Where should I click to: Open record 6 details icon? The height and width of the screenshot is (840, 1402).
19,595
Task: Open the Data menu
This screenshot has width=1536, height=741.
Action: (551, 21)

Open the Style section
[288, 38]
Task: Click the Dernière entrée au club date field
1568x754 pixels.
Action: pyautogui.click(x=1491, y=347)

***

Required work: Extract the entries above verbatim.

Written solution:
Where should I click to: Open record 6 details icon? The height and width of the screenshot is (840, 1402).
19,595
Task: Open the Data menu
This screenshot has width=1536, height=741.
Action: (551, 21)

Open the Style section
[288, 38]
Task: Click the Dernière entrée au club date field
1568x754 pixels.
Action: pyautogui.click(x=1491, y=347)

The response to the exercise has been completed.